━━━ PROVIDED DATA ━━━

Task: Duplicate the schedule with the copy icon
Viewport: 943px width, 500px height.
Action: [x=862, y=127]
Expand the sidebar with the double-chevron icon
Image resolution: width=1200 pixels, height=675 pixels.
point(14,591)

━━━
━━━ PROVIDED DATA ━━━

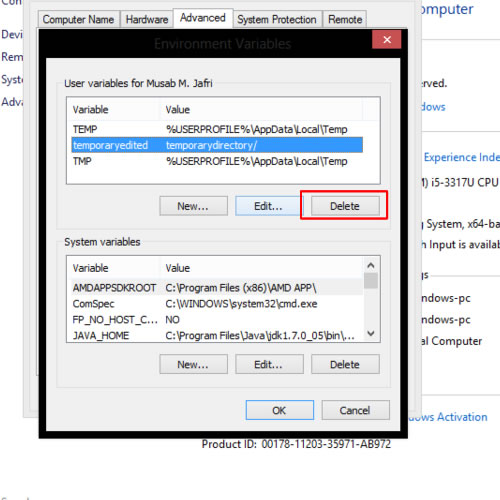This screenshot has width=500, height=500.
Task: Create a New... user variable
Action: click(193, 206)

━━━
━━━ PROVIDED DATA ━━━

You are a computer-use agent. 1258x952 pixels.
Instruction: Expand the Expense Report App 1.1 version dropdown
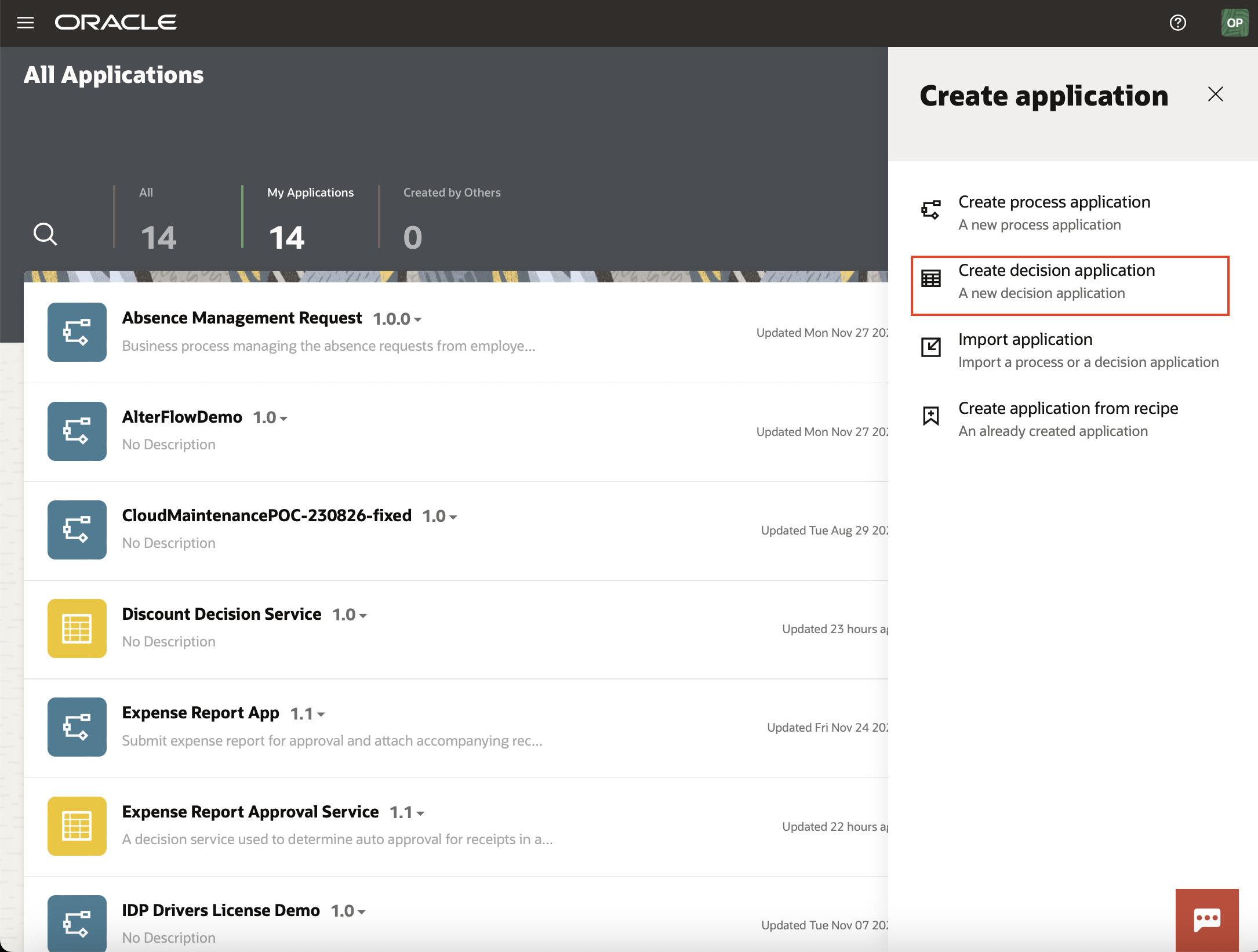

━━━

### WHAT THE TASK REQUIRES
Output the listing lines from the line containing "This screenshot has width=500, height=500." through the line containing "Action: click(193, 206)", both included, exactly as they stand, with the pictures omitted.

### COMPLETED EXERCISE
This screenshot has width=500, height=500.
Task: Create a New... user variable
Action: click(193, 206)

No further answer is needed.